In light of the evolving market conditions, increased confidence in the real estate market and the quality of loans by lenders in recent years, private investors are finding the secondary market more appealing for the first the time in years.

"I think that it’s very fair to say that we would see a lot of private equity or hedge funds who have already demonstrated interest or success in the mortgage business want to expand their focus," Johnston said.

She added, "In some cases you’re going to see more of the traditional investment banks who had a footprint in this space previously are going to want to probably move slowly back into it."

The increase in the quality of loan production, better economics and risk management at a different place than previously are expected to be the key factors that will drive investment banks back into the market. 

While it‘s "gigantic stretch" to say that any other entity in the market could fill the void of both government-sponsored enterprises — given the size, scale and complexity — the private investor community is going to add competition. 

"What we’ve seen over the last few years was a non-existent private investor community and that is where I think you’re going to see an increase in it – it will no longer be nonexistent," Johnston said. "Those who haven’t necessarily played in this space now see an opportunity to make their mark and get in there."

The secondary market is more appealing to investors now due to an increased effort to improve the quality of institutions and the both GSEs producing and lower loan defects.
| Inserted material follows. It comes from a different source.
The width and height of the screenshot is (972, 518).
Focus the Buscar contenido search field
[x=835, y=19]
As a result, there’s a growing confidence by private investor players. It would be a huge confidence boost to the housing economy if these investors began to return in force.
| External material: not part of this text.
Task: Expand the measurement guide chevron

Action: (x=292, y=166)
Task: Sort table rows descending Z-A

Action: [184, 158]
"They’re saying, 'if we were to get back into this space, we can feel a lot better that the loans being produced now are going to meet regulatory standards and they’re going to have better quality and output,'" Johnston said.

Also the increased competition in the secondary market will provide more appeal for originators because it provides alternative sources, making the market more attractive.

"I think it just bolsters their own confidence in the marketplace and it’s hopefully an economic advantage for them, as well, that they can figure out in some cases how to improve their business model," Johnston said.

Accenture Credit Services works with the top 20 originators and servicers in the market by providing consultations, technology and outsourcing services.